▸ Text excerpt
--- START ---

Cells were observed with an inverted microscope (Carl Zeiss, Inc., Thornwood, NY) using a 63×/NA 1.4 objective. Images were acquired with a cooled CCD camera (Hamamatsu Corp., Bridgewater, NJ) controlled by Open Lab software (Improvision Inc., Lexington, MA). To obtain images of photoreceptor immunofluorescence and phalloidin staining, section series of 15–25 0.5-μm optical sections were taken. The section series was deconvolved with Open Lab software and merged. Stained photoreceptors were also visualized with a Zeiss 510 Confocal microscope. The Myo3A staining pattern was similar in both methanol- and paraformaldehyde-fixed cells; however, the phalloidin did not label actin filaments in methanol-fixed tissue.

--- END ---

▸ Data extract
--- START ---

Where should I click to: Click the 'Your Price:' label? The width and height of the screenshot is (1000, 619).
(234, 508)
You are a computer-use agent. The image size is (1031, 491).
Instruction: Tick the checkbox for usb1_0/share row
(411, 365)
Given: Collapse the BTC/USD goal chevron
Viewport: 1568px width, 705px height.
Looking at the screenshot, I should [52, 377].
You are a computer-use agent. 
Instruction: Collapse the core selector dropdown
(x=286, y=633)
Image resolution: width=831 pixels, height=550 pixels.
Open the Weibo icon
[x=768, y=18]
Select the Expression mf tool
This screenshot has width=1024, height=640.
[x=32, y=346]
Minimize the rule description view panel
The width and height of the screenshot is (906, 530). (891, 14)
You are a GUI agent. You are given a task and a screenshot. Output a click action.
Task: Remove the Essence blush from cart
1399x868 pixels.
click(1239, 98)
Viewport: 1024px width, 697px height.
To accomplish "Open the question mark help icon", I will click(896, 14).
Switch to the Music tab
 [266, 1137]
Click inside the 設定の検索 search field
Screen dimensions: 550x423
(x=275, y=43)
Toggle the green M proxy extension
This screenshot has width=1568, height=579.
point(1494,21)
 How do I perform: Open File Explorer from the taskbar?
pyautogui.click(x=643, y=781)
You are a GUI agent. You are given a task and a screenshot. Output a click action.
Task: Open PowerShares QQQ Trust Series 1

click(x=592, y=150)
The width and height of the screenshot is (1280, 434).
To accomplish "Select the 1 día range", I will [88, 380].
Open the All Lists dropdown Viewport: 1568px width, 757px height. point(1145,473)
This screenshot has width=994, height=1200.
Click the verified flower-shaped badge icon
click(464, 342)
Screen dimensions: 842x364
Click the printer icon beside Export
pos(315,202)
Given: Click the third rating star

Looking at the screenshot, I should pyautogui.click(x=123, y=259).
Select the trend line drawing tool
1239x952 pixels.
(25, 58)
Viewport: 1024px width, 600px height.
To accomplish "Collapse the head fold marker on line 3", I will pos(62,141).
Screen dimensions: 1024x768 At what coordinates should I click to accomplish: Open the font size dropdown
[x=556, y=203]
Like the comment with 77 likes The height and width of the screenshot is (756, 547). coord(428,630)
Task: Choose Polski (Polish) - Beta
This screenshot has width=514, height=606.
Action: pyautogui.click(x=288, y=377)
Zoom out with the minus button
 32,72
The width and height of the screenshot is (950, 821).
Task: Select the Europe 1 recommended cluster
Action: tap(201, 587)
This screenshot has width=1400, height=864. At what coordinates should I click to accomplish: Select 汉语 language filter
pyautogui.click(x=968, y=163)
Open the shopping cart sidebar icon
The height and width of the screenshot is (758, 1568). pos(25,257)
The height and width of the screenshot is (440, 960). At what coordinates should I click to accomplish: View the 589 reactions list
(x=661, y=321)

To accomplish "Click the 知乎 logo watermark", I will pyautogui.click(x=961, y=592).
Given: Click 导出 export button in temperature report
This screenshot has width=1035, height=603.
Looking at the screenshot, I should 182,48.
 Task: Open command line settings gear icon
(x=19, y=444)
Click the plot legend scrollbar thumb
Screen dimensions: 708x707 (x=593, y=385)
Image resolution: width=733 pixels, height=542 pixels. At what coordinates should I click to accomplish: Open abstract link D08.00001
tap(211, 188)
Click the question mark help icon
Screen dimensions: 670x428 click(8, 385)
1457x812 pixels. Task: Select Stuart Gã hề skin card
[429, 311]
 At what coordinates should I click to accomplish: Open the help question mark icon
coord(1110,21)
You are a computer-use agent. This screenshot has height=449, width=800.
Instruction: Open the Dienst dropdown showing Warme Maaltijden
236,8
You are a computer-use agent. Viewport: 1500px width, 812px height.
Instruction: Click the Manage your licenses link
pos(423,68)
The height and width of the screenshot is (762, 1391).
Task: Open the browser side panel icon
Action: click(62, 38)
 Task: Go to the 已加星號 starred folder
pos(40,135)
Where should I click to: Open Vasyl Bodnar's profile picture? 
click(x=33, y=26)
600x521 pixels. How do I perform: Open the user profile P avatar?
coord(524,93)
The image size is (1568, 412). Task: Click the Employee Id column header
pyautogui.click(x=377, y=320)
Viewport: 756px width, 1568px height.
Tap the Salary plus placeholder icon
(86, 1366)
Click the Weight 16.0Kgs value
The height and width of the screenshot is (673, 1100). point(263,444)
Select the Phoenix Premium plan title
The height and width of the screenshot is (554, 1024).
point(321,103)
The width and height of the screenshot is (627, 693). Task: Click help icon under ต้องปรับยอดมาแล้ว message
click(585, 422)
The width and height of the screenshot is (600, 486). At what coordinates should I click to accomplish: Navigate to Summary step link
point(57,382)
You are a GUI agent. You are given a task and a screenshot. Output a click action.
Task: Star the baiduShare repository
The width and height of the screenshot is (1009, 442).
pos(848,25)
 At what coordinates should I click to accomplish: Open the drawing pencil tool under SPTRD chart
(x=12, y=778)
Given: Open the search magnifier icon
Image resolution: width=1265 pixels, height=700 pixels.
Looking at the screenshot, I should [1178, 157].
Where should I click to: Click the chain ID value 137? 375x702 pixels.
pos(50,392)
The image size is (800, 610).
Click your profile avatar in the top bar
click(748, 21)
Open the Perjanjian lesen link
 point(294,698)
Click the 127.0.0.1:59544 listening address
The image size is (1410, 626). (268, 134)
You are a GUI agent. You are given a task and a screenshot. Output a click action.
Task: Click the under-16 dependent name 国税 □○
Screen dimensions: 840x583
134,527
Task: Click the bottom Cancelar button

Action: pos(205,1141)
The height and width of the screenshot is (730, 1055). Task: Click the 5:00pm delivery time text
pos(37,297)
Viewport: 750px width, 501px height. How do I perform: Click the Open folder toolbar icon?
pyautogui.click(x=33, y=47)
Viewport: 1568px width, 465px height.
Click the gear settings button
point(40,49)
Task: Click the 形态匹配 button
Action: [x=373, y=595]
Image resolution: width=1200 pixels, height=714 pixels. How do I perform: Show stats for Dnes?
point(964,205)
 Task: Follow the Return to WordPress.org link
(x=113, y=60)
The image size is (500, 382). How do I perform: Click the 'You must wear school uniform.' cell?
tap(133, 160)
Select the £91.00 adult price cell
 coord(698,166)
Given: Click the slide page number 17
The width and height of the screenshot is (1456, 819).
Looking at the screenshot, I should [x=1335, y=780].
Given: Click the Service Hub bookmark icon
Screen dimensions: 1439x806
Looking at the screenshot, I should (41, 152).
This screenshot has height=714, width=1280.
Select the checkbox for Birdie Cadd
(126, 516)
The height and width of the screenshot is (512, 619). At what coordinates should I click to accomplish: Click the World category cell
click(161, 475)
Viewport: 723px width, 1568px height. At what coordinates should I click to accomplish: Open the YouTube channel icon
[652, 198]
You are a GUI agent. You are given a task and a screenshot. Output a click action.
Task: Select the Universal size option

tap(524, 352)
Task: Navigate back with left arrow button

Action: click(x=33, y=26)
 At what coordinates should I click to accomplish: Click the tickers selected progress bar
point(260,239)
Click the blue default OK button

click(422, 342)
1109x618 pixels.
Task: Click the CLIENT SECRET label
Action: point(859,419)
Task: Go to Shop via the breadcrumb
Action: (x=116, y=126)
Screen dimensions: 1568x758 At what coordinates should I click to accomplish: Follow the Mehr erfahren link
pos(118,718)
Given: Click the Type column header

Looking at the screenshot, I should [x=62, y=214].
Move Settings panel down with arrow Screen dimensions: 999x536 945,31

--- END ---

▸ Problem 1
In the microscopy excerpt, in which kind of fixed tissue did phalloidin fail to label actin filaments?
▸ Problem 2
List every company named in the microscopy excerpt.

▸ Answer area 1
Methanol-fixed tissue.

▸ Answer area 2
Carl Zeiss, Inc.; Hamamatsu Corp.; Improvision Inc.